Una nozione che ha acquistato una valenza pregnante soprattutto dopo la rivoluzione industriale, laddove è diventata forse preponderante anche sul piano del rilievo economico la figura dell’imprenditore che produce, dell’industriale rispetto a quella del semplice commerciante, quindi questa dell’imprenditore era una nozione più ampia che consentiva di abbracciare, di comprendere sia la figura dell’intermediario nello scambio di beni come era quella tradizionale del commerciante, ma anche quella dell’industriale, cioè di chi produce anche su vasta scala beni per il mercato.

Il libro quinto contiene una serie di norme relative agli imprenditori anche se poi sono norme che si riferiscono non tanto al soggetto imprenditore ma all’attività di impresa, le distinzioni che rilevano dal punto di vista giuridico sono quelle tra imprenditori piccoli o mediograndi, tra imprenditori agricoli e imprenditori commerciali, il codice civile in questo titolo secondo dedica alcune norme all’impresa agricola, altre all’impresa commerciale, laddove proprio all’impresa commerciale sono dedicate una serie di norme relative al registro delle imprese, alla rappresentanza commerciale, alle scritture contabili, che sono gli istituti che si applicano in particolare modo all’imprenditore commerciale.

Di seguito contiene le norme e le disposizioni in materia di società, nel titolo quinto ci sono una serie di disposizioni sulle società a partire dalla nozione del contratto di società all’articolo 2247 e poi relative ai vari tipi di società, si comincia con la società di persone, quindi società semplice, società in nome collettivo, società in accomandita semplice, si continua con i tipi delle società di capitali, società per azioni, Srl, società in accomandita per azioni a società cooperativa.

Inoltre ci sono delle norme relative alle mutue assicuratrici e al contratto di associazione in partecipazione, le norme relative all’azienda, i segni distintivi come marchi e brevetti ,che sono regolati da leggi speciali e che si trovano fuori dal codice ma hanno alcune norme anche nel codice.

 

Le norme sui marchi e brevetti non sono recentissime?

Sì, marchi e brevetti sono leggi coeve più o meno al codice civile, sono dei Regi Decreti, però adesso sono state trasfuse nel codice della proprietà industriale che è del 2006, sono state fatte alcune modifiche, queste leggi sono state oggetto di notevoli modifiche adesso trasfuse in un codice unico che comprende proprio leggi in materia di segni distintivi.

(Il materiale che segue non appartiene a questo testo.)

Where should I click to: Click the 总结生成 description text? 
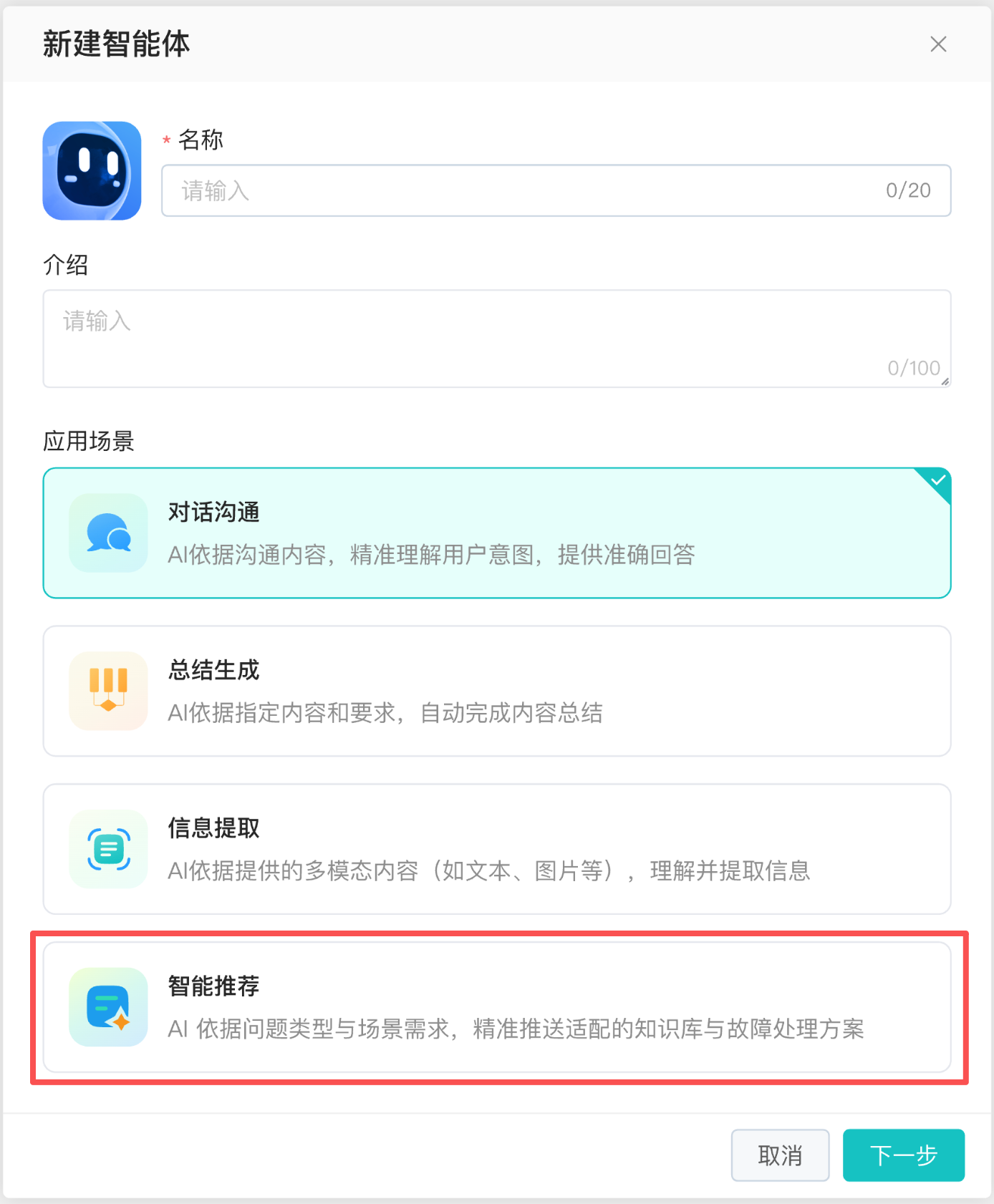[385, 713]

Nel codice civile sono rimaste le norme in tema di concorrenza sleale, le disciplina della concorrenza sleale, mentre la disciplina relativa alla concorrenza del mercato, la cosidetta disciplina antitrust, è contenuta in una legge speciale che è del ‘90, e da noi è stata introdotta con grande ritardo rispetto ad altri ordinamenti che la conoscevano dall’inizio del novecento come ad esempio gli Stati Uniti.

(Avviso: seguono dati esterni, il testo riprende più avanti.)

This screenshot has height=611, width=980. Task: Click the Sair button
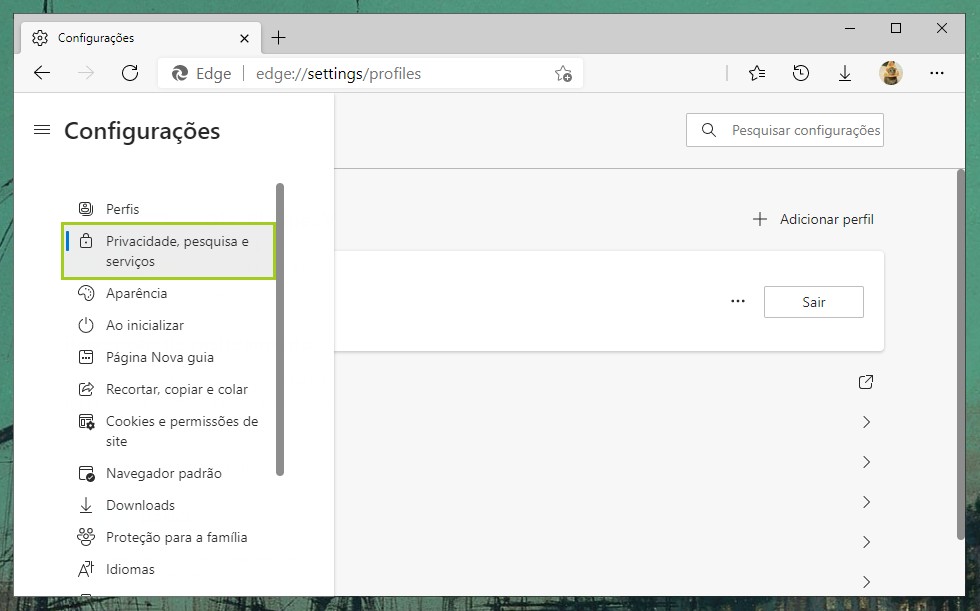(x=813, y=302)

Da noi la disciplina antitrust, contro le intese anticoncorrenziali degli abusi di posizione dominante nel mercato è una disciplina relativamente recente del ‘90, mentre il codice civile disciplina la

concorrenza sleale tra imprenditori, una disciplina che vuole colpire quegli atti di concorrenza sleale che non turbano il libero gioco della concorrenza nel mercato, ma semplicemente incidono sull’attività di un altro imprenditore concorrente ma non minano la concorrenza nel mercato, mentre gli atti vietati del diritto antitrust sono atti che minano il libero gioco della concorrenza nel mercato e quindi hanno effetto nel mercato italiano e nel mercato comunitario.

 

Come si conclude il libro quinto del codice civile?

Il libro quinto si chiude con le norme penali in materia di società consortile. e cioè che reprimono gli illeciti che vengono commessi nell’esercizio delle funzioni, quindi l’amministratore che compie degli illeciti nell’esercizio delle sue funzioni, norme anche queste che sono state di recente modificate.

Nel 2002 si è messo mano anche questa disciplina dei reati penali in tema di società.

Il libro quinto del codice civile è così articolato, ci sono norme sull’impresa, norme sulle società, norme sua della concorrenza sleale norme penali sui reati societari.